James Corden just pranked David Beckham and it was the perfect combination of strategic planning, comedy, soccer references, and early 2000s TV nostalgia.
You might remember a little TV show called Punk'd where Ashton Kutcher leveraged his stardom and chumminess with a bunch of Hollywood celebrities to put them in awkward situations and prank the heck out of them.
It resulted in some pretty epic moments — some of them kinda mean, but for the most part, they were downright hilarious. It was prank TV gold.
The show went off the air for reasons that I'm assuming are all directly related to the release of The Butterfly Effect and its horrible Director's Cut ending, and I've been saying for a long time that show needs to come back in some form.
The key though is to get a guy that you're not going to be too mad at when they punk you. Someone who's instantly likable and loved by everyone, but also has a bit of a mean streak in them, enough to pull off a wonderful prank.
It looks like James Corden's taking that Candid-Camera celebrity angle and running with it, at least for this bit involving David Beckham, which took three months of preparation to pull off.
James and his production team staged an elaborate unveiling of David Beckham's new statue at the L.A. Galaxy stadium, cementing his legacy as one of the premiere figures of soccer (football) history and one of the most illustrious players to ever take the field for the SoCal sports club.
Here's the kicker: the statue is absolutely hideous.
Seriously, the longer you look at this thing, the funnier it gets and then you start to pick up some not-so-tiny details that should've been a dead giveaway this thing was a total joke. I mean, the screwy left-eye should've set off alarms in David's head. Also, the fact that it looks more like a cross between Stinky from Hey Arnold! and Nigel Thornberry than it does one of the most attractive sports stars on the planet was a good hint, too.

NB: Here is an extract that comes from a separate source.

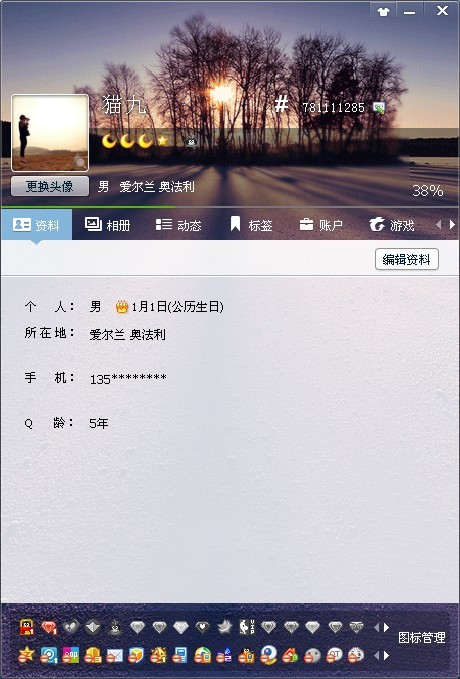
Task: Open 图标管理 icon management link
Action: click(x=421, y=637)
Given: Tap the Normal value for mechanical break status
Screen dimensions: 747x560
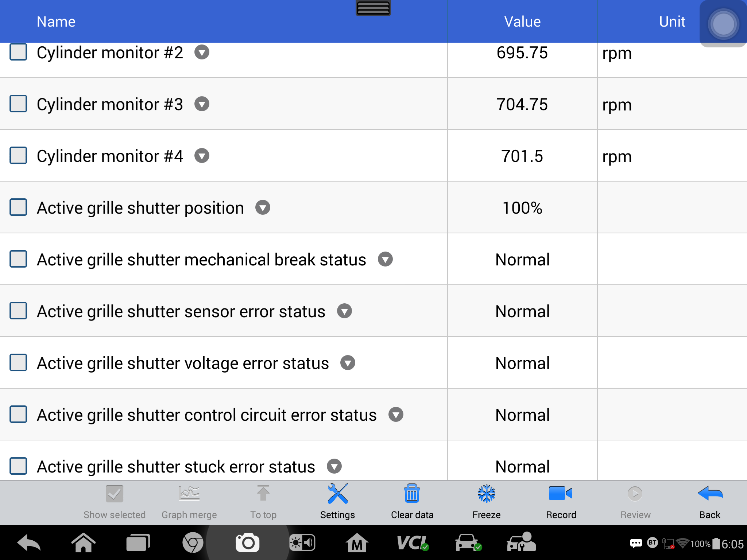Looking at the screenshot, I should 522,260.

The best bit was the reveal itself and Beckham's reaction to the thing. You can see he's truly horrified when it first comes to light, and he slow claps, seeing the monstrosity before him, doing his best to be polite.
Do you think he had one of those meta moments, asking himself, "Do I really look like that? Is that how people see me? Has the world gone mad? Have I gone mad?"
I don't believe that's the case, I honestly think he was just trying to not be mean.
After the unveiling, Beckham walked around with the statue's designer (an actor) and confessed it was "slightly different" than what he remembered from his conversation regarding the actual statue in Chicago.
You see, the L.A. Galaxy were actually working on a statue at the time, so Corden and his crew thought it'd be a good idea to swoop in and replace it with the hideous monstrosity that made the English legend so uncomfortable at first glance.
Beckham, in private with the "creator," starts pointing out the ridiculous flaws of the statue, "I mean, look at my chin," and when he's brought around the side to check out another angle, he points out the weird eyes on the piece as well. He does admit that the hair looks good, but then points out just how big his butt is on the statue.
"I mean, look at my ass."
'Well that's how it looks in motion.'
"...it definitely doesn't look like that."
Beckham finally called some trusted colleagues over to ask what they think of the statue. One of them keeps it cool while the other can't help but burst out laughing. It's clear he isn't happy with the statue at all. Honestly, who would be?
Beckham ultimately says he doesn't see "any way" the statue can go out as it is and Corden can't believe how polite the athlete's being. After the creator asks him to stand back and look at the statue to maybe see it in a different light, Beckham responds that he'll have to stand behind "a van" to appreciate it.
His anger understandably mounts and he requests that all the cameras be turned off. He starts explaining how much the statue means to him and his family, and even tells the director he doesn't mean to offend him and his work, but that his kids would "probably cry" if they saw it. Once the conversation shifts to putting the statue in front of the stadium, his frustrations increase, especially considering it took a year to build. He starts walking away to calm himself down.
That's when a forklift moves the statue and breaks it.
After it breaks, Beckham turns back to the forklift driver and says, "you've probably done me a favor there." Once James Corden runs out, Beckham smiles, instantly realizing what's going on. He takes the whole prank like a true sport and starts shaking his head and rattling off expletives of relief.
"Thank god for that!"
In case you're wondering, the actual statue did ultimately get unveiled at the stadium, and it's a little less Stretch-Armstrong-ey than the freakazoid of the first unveiling.
Fans of soccer and terrible statues will probably remember the atrocity that was the Cristiano Ronaldo statue unveiled at a Madeira airport. To say it was unflattering would be an understatement.
Honestly, it's just as bad as Beckham's, but the difference is David's was made to look horrible on purpose. At least the guy got a chance to redeem himself and the second effort was way, way better.